Now for the fun part—getting your GPU recognized. This is where many tutorials get outdated, but I’ll show you the 2026 way.
Step 1: Install NVIDIA Driver
The easiest method is to use the NVIDIA Control Panel or visit nvidia.com/drivers. Make sure you download the Game Ready or Studio Driver (whichever is latest), not the older Quadro versions.
After installation, verify by running:
nvidia-smi
You should see your GPU model, driver version, and CUDA version. If this command fails or shows “NVIDIA-SMI has failed,” your driver isn’t installed correctly.
Step 2: Install CUDA Toolkit (Optional but Recommended)
For machine learning work, you’ll want CUDA. Download from developer.nvidia.com/cuda-downloads. Choose “Windows → WSL-Ubuntu → 24.04” as your target. After installation, add CUDA to your PATH:
export PATH=/usr/local/cuda-12/bin:$PATH
export LD_LIBRARY_PATH=/usr/local/cuda-12/lib64:$LD_LIBRARY_PATH
4. Configure Docker Desktop with GPU Support

Docker Desktop 4.23+ has native WSL2 GPU support. Here’s how to enable it:
- Download Docker Desktop from docker.com
- During installation, check “Use the WSL2 based engine”

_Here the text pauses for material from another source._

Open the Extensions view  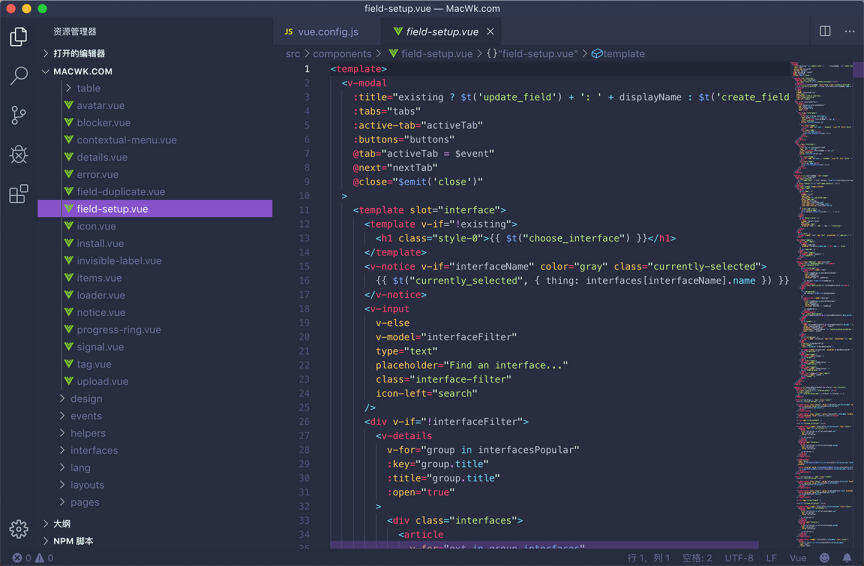tap(18, 194)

- After installation, go to Settings → Resources → WSL Integration
- Enable integration with your Ubuntu distribution
Verify GPU Support
Run this command in PowerShell (inside WSL):
docker run --gpus all nvidia/cuda:12.0-base-ubuntu22.04 nvidia-smi
If you see GPU output, congratulations—your GPU is now accessible inside Docker containers!
Common Issue: GPU Not Detected in Docker
If --gpus all fails with “no GPUs available,” try:
docker run --runtime=nvidia nvidia/cuda:12.0-base-ubuntu22.04 nvidia-smi
Make sure the nvidia-container-toolkit is installed inside WSL:
sudo apt-get update
sudo apt-get install -y nvidia-container-toolkit
sudo nvidia-ctk runtime configure --runtime=docker
5. Verify GPU Acceleration is Working

Time to test your setup with a real workload. Let’s run a simple CUDA container:
docker run --gpus all --rm nvidia/cuda:12.0.1-runtime-ubuntu22.04 nvidia-smi
This should display your GPU specs inside the container. For a more practical test, try running TensorFlow or PyTorch:
docker run --gpus all -it tensorflow/tensorflow:latest-gpu python -c "import tensorflow as tf; print(tf.config.list_physical_devices('GPU'))"
If you see your GPU listed, you’re all set. You can now run ML models, CUDA-accelerated applications, and GPU-intensive workloads directly from Docker on Windows.